Zambia signs COMESA Tripartite Free Trade Area Agreement


By Nation Reporter

Zambia has become the 17th country to sign the COMESA-EAC-SADC Tripartite Free Trade Area Agreement.

Minister of Commerce, Trade and Industry Margaret Mwanakatwe signed the TFTA Agreement on Friday 17 June 2016 in Lusaka.

“Zambia wishes to join the other countries that signed the agreement with a clear understanding that the establishment of the COMESA-EAC-SADC Tripartite Free Trade Area will boost trade among the participating countries as a result of market expansion. Our country stands to benefit from this once the TFTA is fully operational,” Mrs Mwanakatwe said.

Out of the total projected aggregate net benefit for the TFTA of over US$ 3.3 billion per annum, Zambia would get US$149.9 million annually, without counting the expected new investment opportunities into the priority areas set in the diversification, value addition and innovation programs. This was according to trade experts at COMESA Secretariat.

Minister Mwanakatwe was hopeful that the next steps of concluding the negotiations on market access offers, rules of origin and ratification to effect implementation of the agreement would be finalised soon.

Zambia had been an active member State in the negotiations, providing strong leadership especially on key issues of rules of origin, customs, trade facilitation, and trade remedies.

COMESA Assistant Secretary General Ambassador Nagla El Hussainy commended Zambia for signing the TFTA and urged the remaining countries to do so.

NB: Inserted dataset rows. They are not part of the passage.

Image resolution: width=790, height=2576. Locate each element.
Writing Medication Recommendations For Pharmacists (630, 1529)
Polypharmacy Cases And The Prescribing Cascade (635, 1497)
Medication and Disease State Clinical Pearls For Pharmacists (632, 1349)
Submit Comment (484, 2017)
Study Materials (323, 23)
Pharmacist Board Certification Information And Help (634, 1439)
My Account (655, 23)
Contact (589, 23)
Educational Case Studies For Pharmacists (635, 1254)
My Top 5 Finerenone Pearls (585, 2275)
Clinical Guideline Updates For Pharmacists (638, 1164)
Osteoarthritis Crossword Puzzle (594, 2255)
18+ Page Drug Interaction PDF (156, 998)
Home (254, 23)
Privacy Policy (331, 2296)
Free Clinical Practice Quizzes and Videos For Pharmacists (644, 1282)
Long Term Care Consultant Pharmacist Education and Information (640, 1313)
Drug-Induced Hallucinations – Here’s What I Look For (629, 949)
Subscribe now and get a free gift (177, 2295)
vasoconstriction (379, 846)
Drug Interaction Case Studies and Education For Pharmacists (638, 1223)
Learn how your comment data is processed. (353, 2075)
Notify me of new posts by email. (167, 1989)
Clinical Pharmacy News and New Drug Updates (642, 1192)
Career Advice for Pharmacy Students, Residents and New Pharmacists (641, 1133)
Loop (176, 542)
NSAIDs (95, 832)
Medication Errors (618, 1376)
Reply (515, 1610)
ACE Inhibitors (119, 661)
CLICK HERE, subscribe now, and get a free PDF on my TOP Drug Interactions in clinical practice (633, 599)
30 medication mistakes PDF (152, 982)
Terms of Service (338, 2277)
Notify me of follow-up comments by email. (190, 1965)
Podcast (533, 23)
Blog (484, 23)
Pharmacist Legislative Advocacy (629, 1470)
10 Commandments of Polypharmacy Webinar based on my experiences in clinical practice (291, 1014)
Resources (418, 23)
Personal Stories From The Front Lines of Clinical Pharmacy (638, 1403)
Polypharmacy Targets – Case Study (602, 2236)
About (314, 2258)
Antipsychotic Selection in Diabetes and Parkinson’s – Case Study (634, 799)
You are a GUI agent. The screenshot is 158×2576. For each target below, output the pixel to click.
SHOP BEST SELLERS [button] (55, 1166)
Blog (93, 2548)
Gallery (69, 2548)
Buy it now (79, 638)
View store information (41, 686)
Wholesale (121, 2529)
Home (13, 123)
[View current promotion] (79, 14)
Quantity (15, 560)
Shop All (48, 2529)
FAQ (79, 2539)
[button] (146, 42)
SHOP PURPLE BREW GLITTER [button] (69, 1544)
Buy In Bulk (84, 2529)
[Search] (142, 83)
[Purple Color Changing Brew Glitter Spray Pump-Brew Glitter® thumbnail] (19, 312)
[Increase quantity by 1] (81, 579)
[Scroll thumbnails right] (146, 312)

“….I would like to congratulate and thank the Government of Zambia for this bold move and a re-statement of its commitment to the tripartite goal,

“ The signing we have witnessed today brings the number of signatories to well over 60% of the tripartite membership,” Ambassador Nagla said.

The Tripartite Free Trade Area was officially launched by Heads of State and Governments in Sharm El Sheikh Egypt on June 10, 2015.

Ambassador Nagla said that by all accounts, it had been expected that outstanding issues for negotiation would have been finalised by now.

The outstanding issues that were fundamental for a Free Trade Area were tariff liberalisation, rules of origin and the signing and ratification of the TFTA Agreement to make it operational. In some areas there had been progress, although still inadequate.

Once the TFTA was fully operational, it would usher in a single tripartite policy framework covering 26 countries in key regulatory areas affecting and promoting trade and investment.

Other countries that have signed the TFTA are Angola, Burundi, Comoros, the Democratic Republic of Congo, Djibouti, Egypt, Kenya, Malawi, Namibia, Rwanda, Seychelles, Sudan, Tanzania, Uganda, Swaziland and Zimbabwe.